St. Louis Cardinals scouting director Chris Correa hacked into the Houston Astros’ webmail system, leading to legal repercussions and a lifetime ban from MLB.

Chris Correa was a computer whiz who loved sports and worked in the scouting department of the St. Louis Cardinals. His skills and judgment led him to be promoted, and he became the Cardinals’ scouting director in charge of the amateur draft.

In 2011, two of Correa’s colleagues, who were higher up in the Cardinal’s management, left the team to take top jobs with a rival team – the Houston Astros. Jeff Luhnow became the Astros’ general manager and Sig Mejdal took the job of director of decisions sciences. Correa now says that he was worried that these men might have taken important information, including data and algorithms that the Cardinals had spent a lot of time and money to develop, to the Astros. And he thought they might be using the information against the Cardinals.

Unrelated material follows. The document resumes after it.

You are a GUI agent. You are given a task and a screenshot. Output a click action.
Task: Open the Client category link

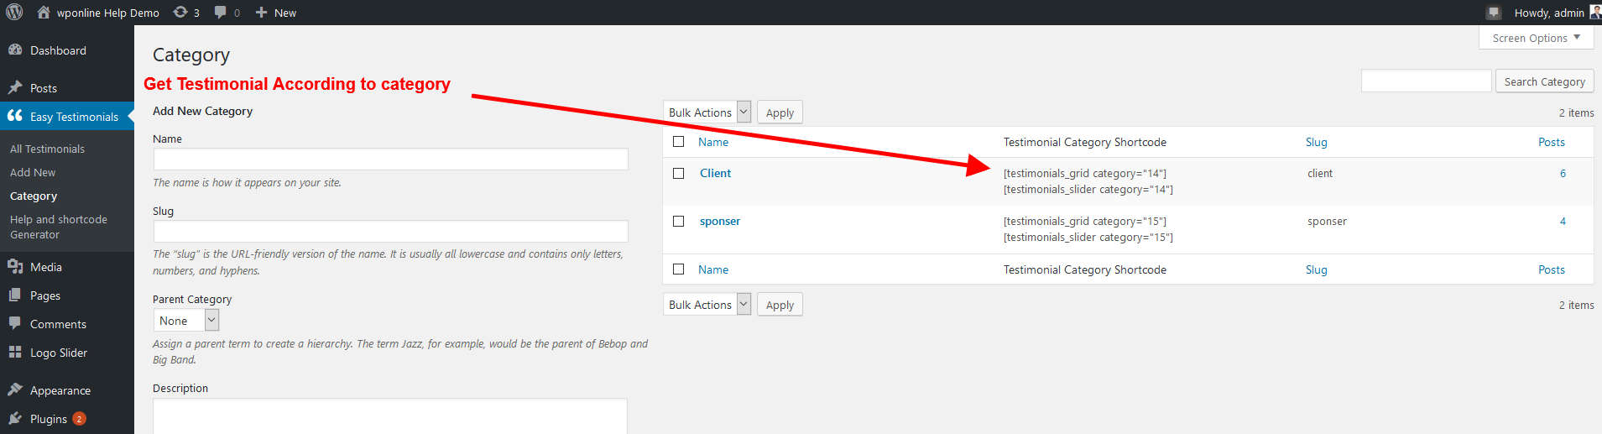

One day, Correa guessed Mejdal’s password and used it to hack into the Astros’ webmail system. He accessed the Astros’ webmail at least 48 times (sometimes for as long as two hours at a time) over the next few years. He stole information, such as the Astros’ scouting reports, draft rankings, and trade discussions. Correa also took steps to cover up his actions. But eventually, he was discovered. In 2014, it appears that Correa leaked internal Astros’ trade talk notes to the prominent sports blog Deadspin, which caused the Astros to realize that their system had been compromised.

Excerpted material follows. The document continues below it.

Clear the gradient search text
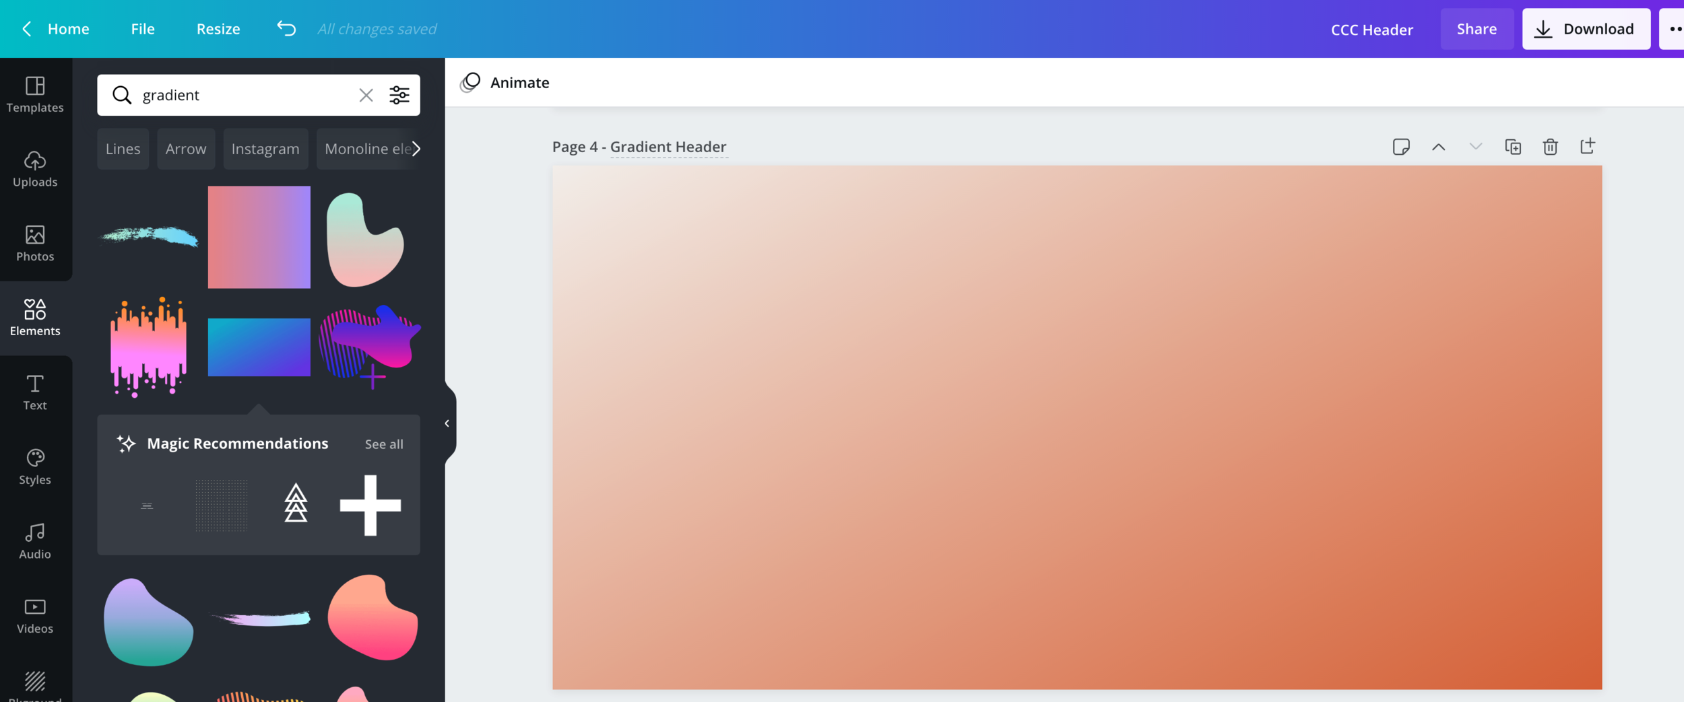Screen dimensions: 1684x702 366,95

The FBI was called in. After some investigation, the U.S. Department of Justice charged Correa with five violations of the Computer Fraud and Abuse Act. Correa pled guilty in early 2016 and was sentenced to 46 months in prison. He was ordered to pay the Astros $279,038 in restitution.  Later, the Major League Baseball (MLB) Commissioner, Rob Manfred, imposed a lifetime ban on Correa from working in MLB. Manfred also fined the Cardinals $2 million, although there is no solid evidence that anyone other than Correa was involved in the hacking.

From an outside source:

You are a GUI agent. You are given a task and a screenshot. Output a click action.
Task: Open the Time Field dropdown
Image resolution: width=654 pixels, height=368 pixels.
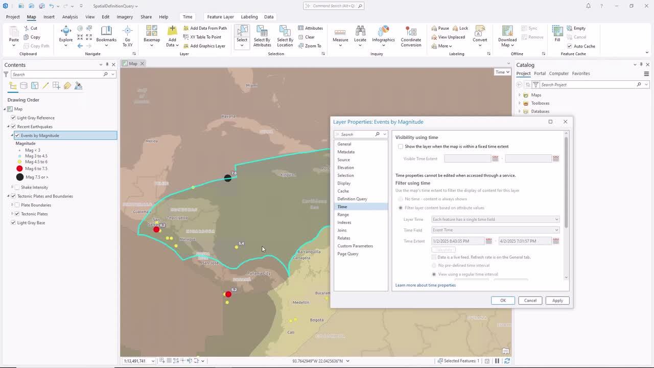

At his sentencing, Correa signed a document admitting that he had caused $1.7 million worth of losses to the Astros. However, whatever damage Correa did failed to prevent the Astros from being one of MLB’s best teams from (at least) 2016 to 2022. The Astros won the World Series in 2017 and returned to the Series, but lost, in 2019 and 2021.

When Correa was interviewed in prison, he could not remember where he had been (at home? in his Cardinals’ office?) when he had first hacked into the Astros’ internal database. And when interviewed in prison by sportswriter Ben Reiter, Correa later tried to reconstruct his crime, asking: “Why am I here?”

Discussion Questions

  1. Reiter writes: “While [Correa] knew what he was doing wasn’t right, he never thought that it could be a crime. ‘It was all in the context of a game, to me,’ he says. ‘When a pitcher throws at a batter’s chest, nobody runs to the local authorities and tries to file an assault charge. I’m not making excuses. I’m trying to explain where my head was at, as I now understand it. If another team does something wrong, you retaliate. That’s the lens through which I mistakenly viewed it, and I used that to give myself permission. It was wrong.’” It appears that Correa did not have ethics in his frame of reference when he launched his hacking scheme. Does it appear to you that he had a framing problem? Explain.
  2. Is the fact that Correa was involved in a competition at the highest levels of baseball provide sufficient justification for his violating moral standards and/or the law?
    1. If you suspect that someone has broken into your house and stolen something, are you morally and/or legally justified in breaking into their house to see if you can locate your stuff there? The judge who sentenced Correa didn’t think so. Do you? Why or why not?
  1. Reiter also writes: “There is another theory to explain Correa’s actions. It is that even if his intrusions came from a feeling that the Cardinals had themselves been violated, he used that to justify behavior that turned into something like a compulsion, rooted in both voyeurism and the fact that the information acquired by illicitly peering into a chief rival’s brain—and seeing the basis for every decision it made—provided an undeniable advantage to both the Cardinals and his own career.” If you have viewed the video on the self-serving bias, would you think that it might sometimes provide subconscious motivation for people to downplay ethics—to drop it out of their frame of reference– when they make decisions? Explain why or why not.
  2. Later, Correa had a realization: “What was really surreal to me was when I stood back and recognized how essentially disrespectful my behavior was of the people whose privacy I violated.” If you are blind to the impact that your actions have on others, do you automatically have a framing problem? Explain.
  3. At the end of the day, Correa seems to be another good person who did a bad thing and has paid a serious price.  At sentencing, he said that this was “the worst thing I’ve done in my life by far, and I am overwhelmed with remorse and regret.” Famed player and coach Leo Durocher once said: “Winning isn’t everything.  It’s the only thing.”  Did Durocher also have a framing problem? Was he right, or should winning with honor be the only thing? What is your view? Explain.
Framing: Sports Edition

Framing: Sports Edition

Our frame of reference can impact our understanding of the facts and influence our moral decisions. In sports, maintaining ethics in our frame of reference can be challenging, especially when winning is the goal.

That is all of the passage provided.